Somali people march against the Ethiopia-Somaliland port deal at the Yarisow stadium in Mogadishu, Somalia January 3, 2024.

Somali people march against the Ethiopia-Somaliland port deal at the Yarisow stadium in Mogadishu, Somalia January 3, 2024.

REUTERS/Feisal Omar

Ethiopia and Somalia’s relationship is in free fall, and Addis Ababa is taking steps toward recognizing Somaliland – a breakaway de facto country Somalia considers its own – in exchange for access to the Red Sea. Somalia has deemed the agreement illegal, but that is unlikely to deter landlocked Ethiopia, which is militarily dominant and desperate for port access.


Ethiopian Prime Minister Abiy Ahmed has been calling for sea access for months. After initially pressuring neighboring Eritrea, it realized it had more leverage over Somaliland, which granted it access to the UAE-developed Port of Berbera in exchange for a vague promise of eventual recognition and a stake in Ethiopian Airlines. Ahmed hopes the port partnership may help Ethiopia's dwindling economy, which he blames on its lack of ports.

Somaliland is divided on the deal. While it promises international recognition and economic gains, it has triggered protests across Somaliland over fear that it compromises their sovereignty.

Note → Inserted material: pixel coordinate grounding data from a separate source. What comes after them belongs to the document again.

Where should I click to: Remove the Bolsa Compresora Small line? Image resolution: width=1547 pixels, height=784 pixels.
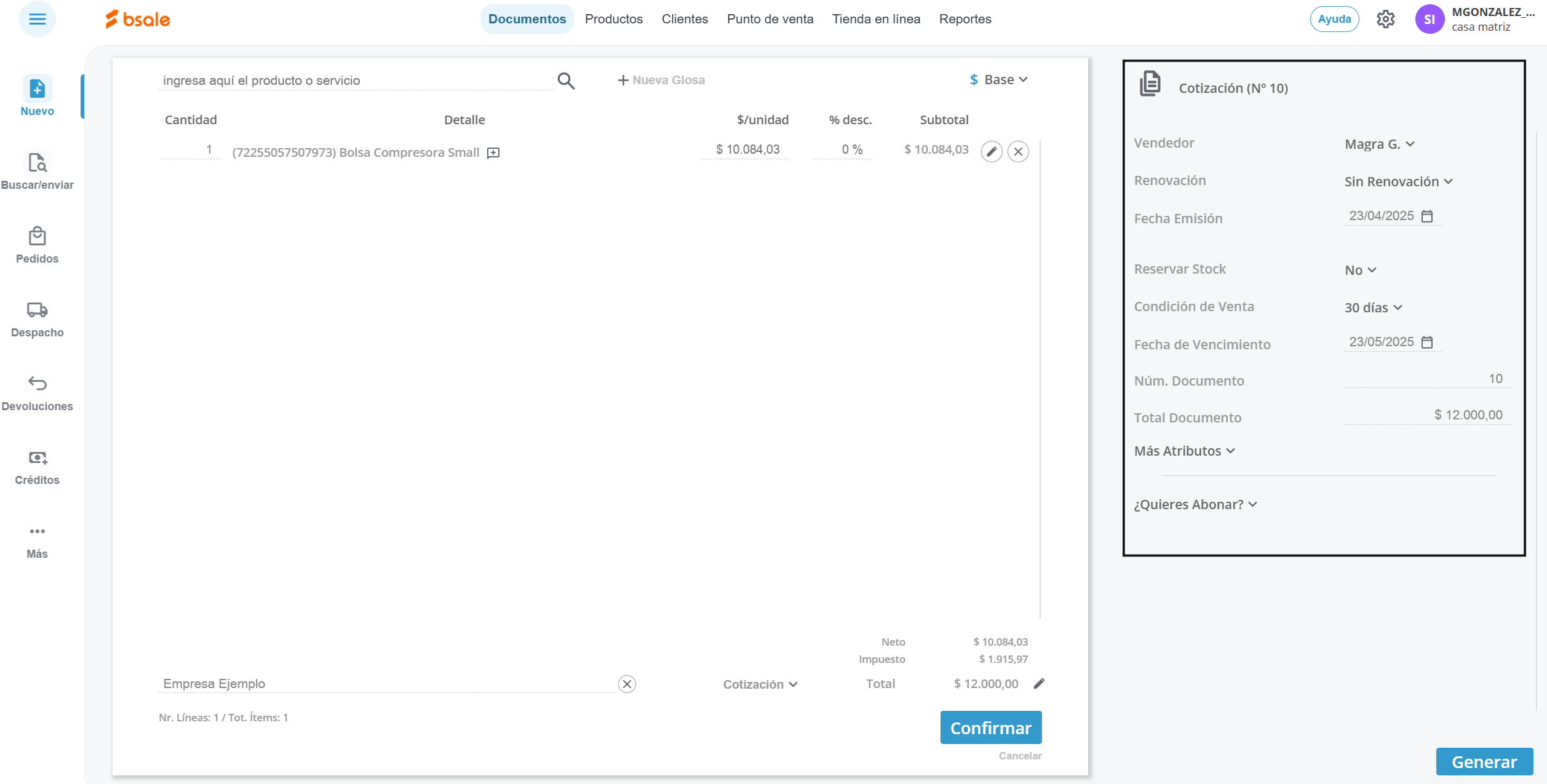point(1019,151)
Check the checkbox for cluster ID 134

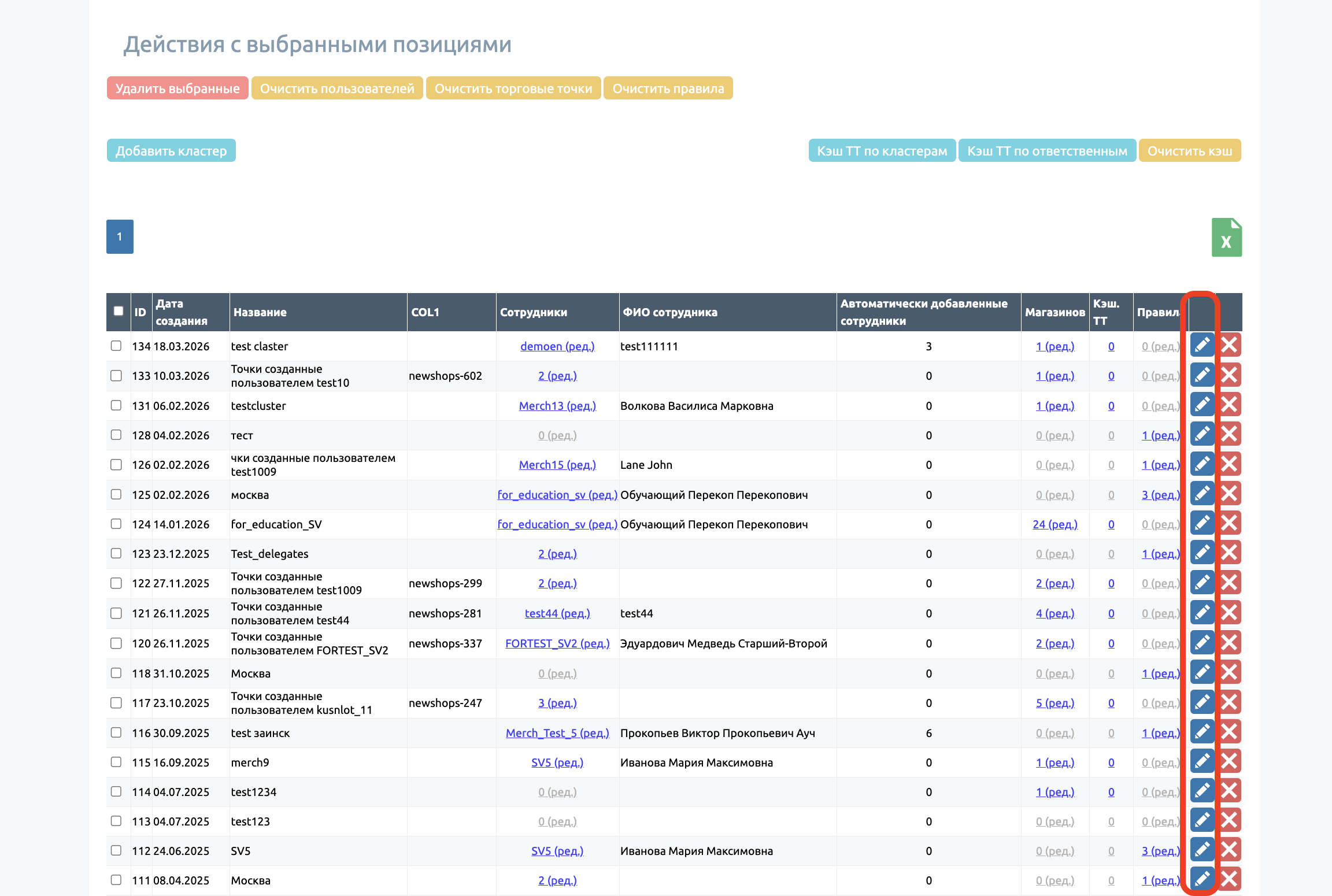coord(116,346)
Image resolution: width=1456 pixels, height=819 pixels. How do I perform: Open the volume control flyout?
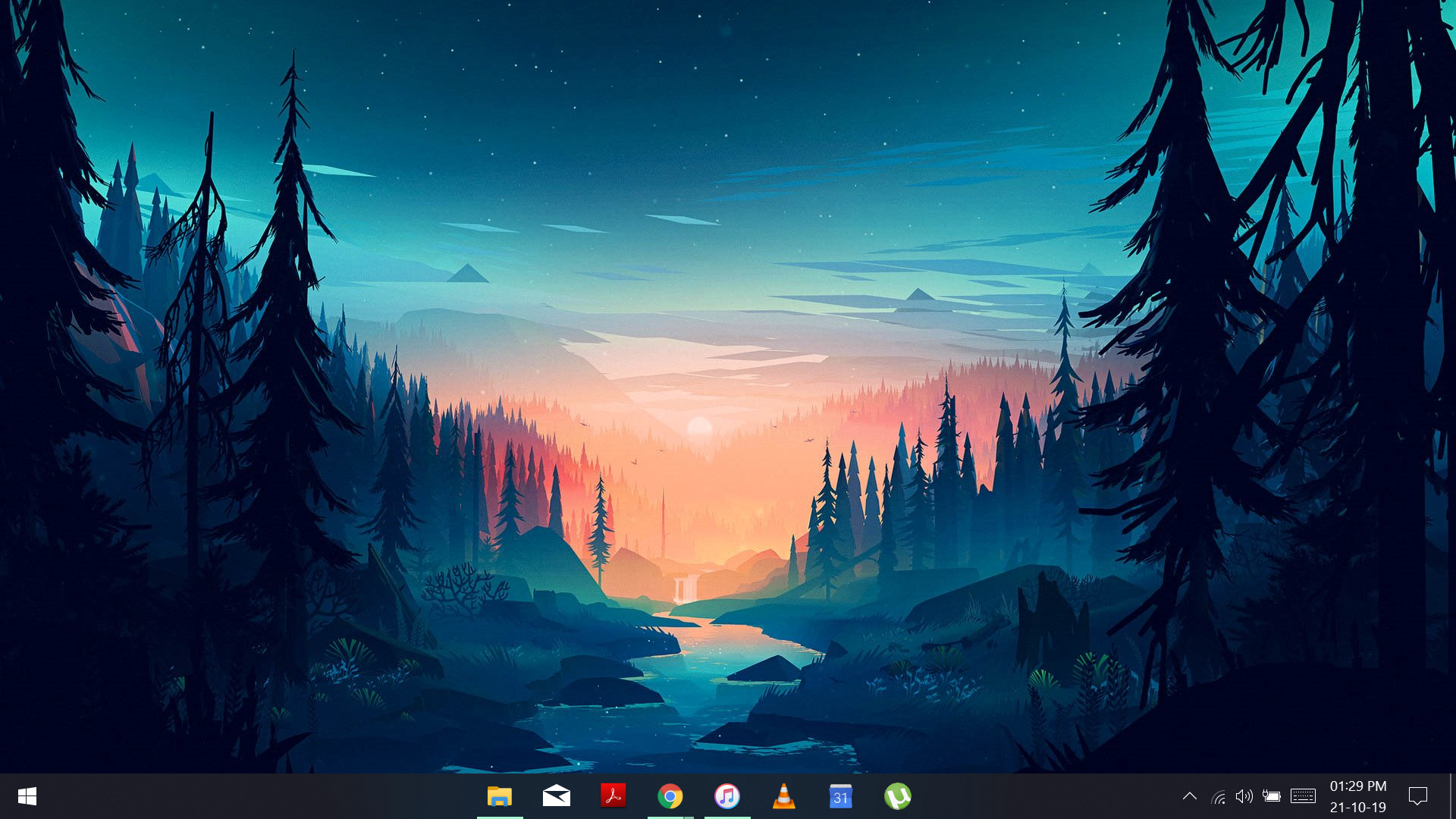pyautogui.click(x=1244, y=796)

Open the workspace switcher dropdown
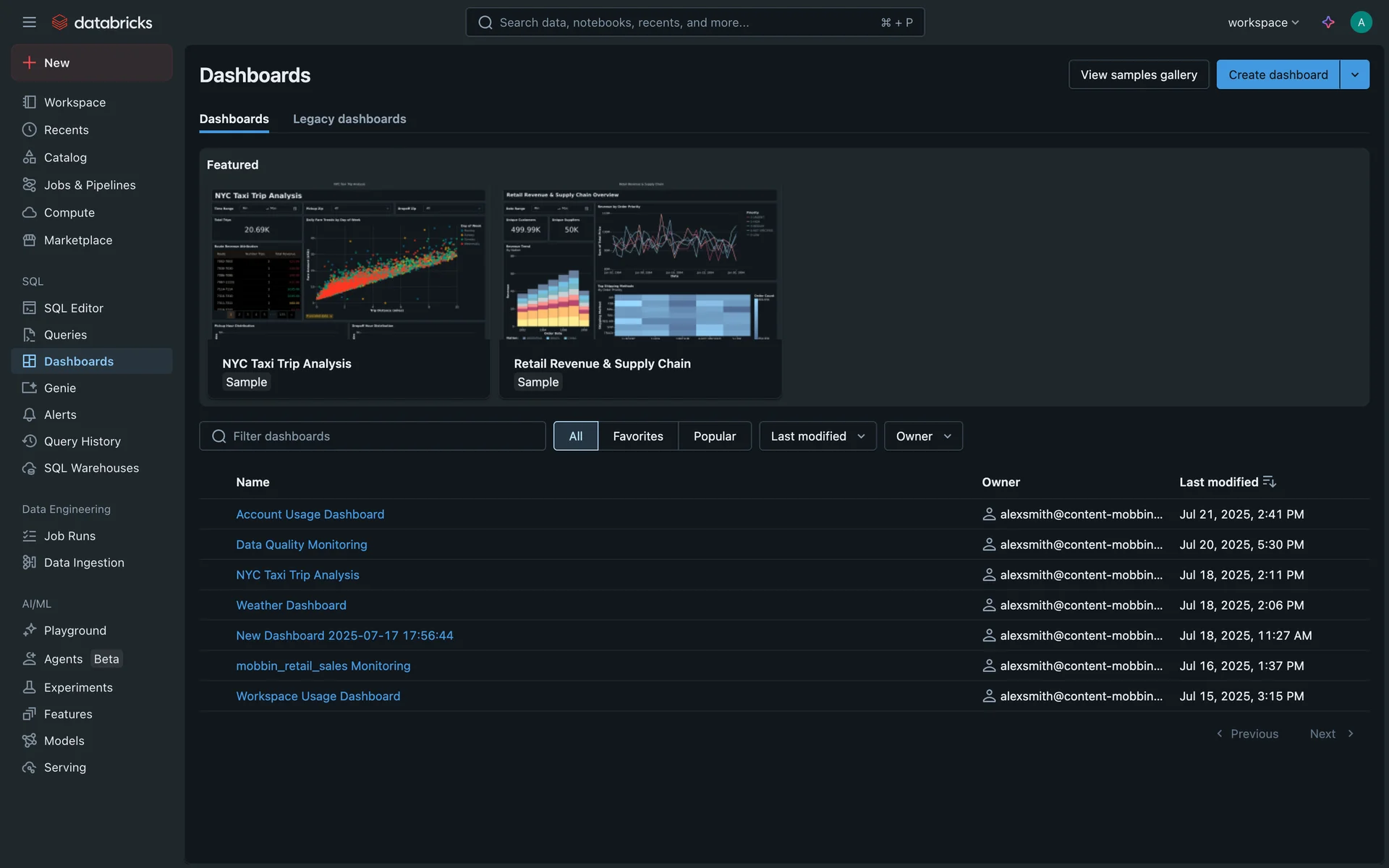(x=1263, y=22)
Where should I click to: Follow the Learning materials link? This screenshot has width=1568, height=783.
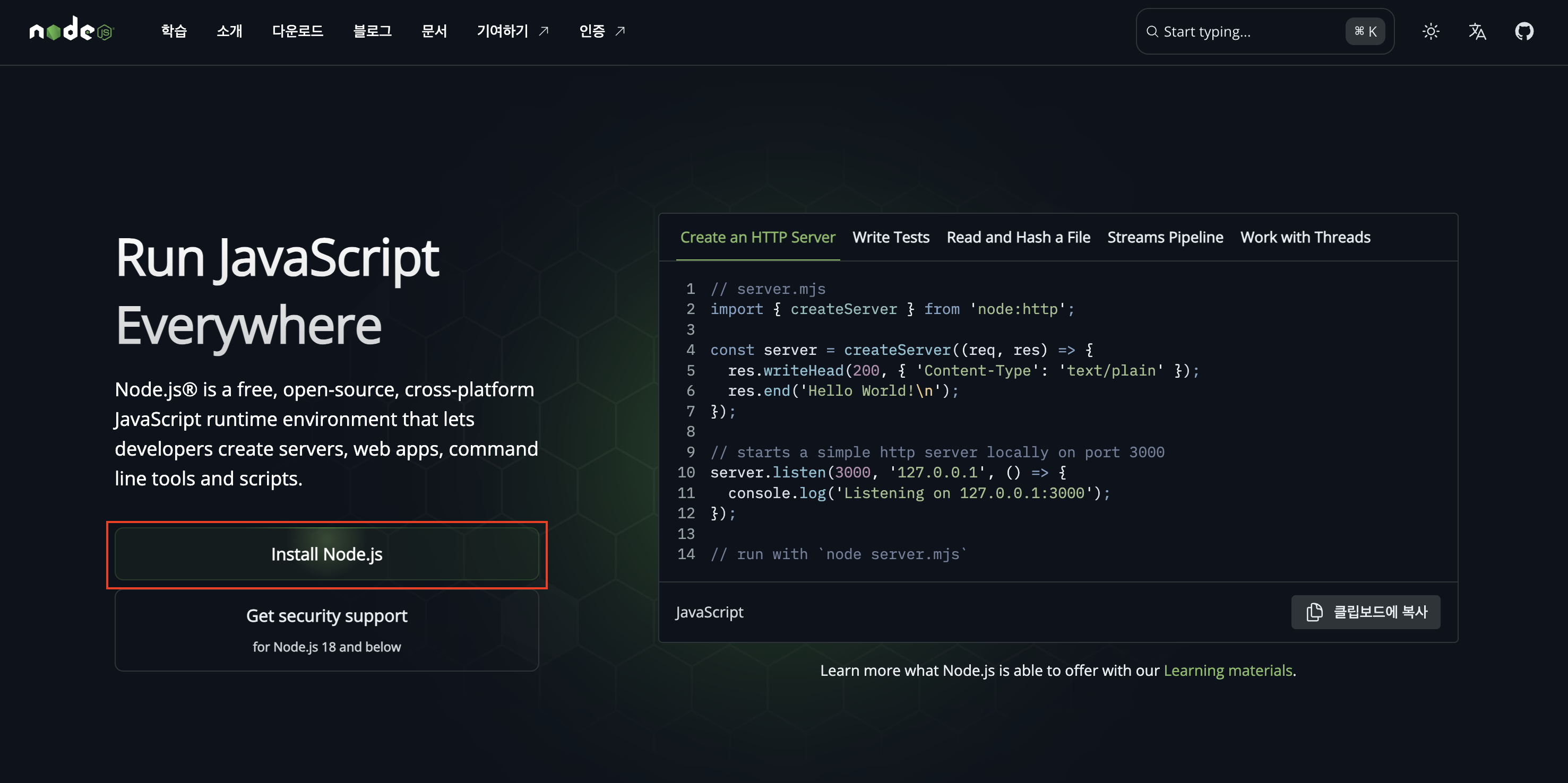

The defense minister resigned because the agreement grants Ethiopia permission to develop a naval base and station troops on the coast.

For Somalia, which lost control of Somaliland in 1991, Ethiopia’s recognition is opening a door that could greatly weaken the government if more countries follow suit.

Somali President Hassan Sheikh Mohamud has called on his nation’s youth to prepare to defend the country, “by all means necessary.” But Ethiopia’s military is a goliath compared to Somalia’s, and right now Mogadishu appears to be seeking international diplomatic support, not head-to-head conflict.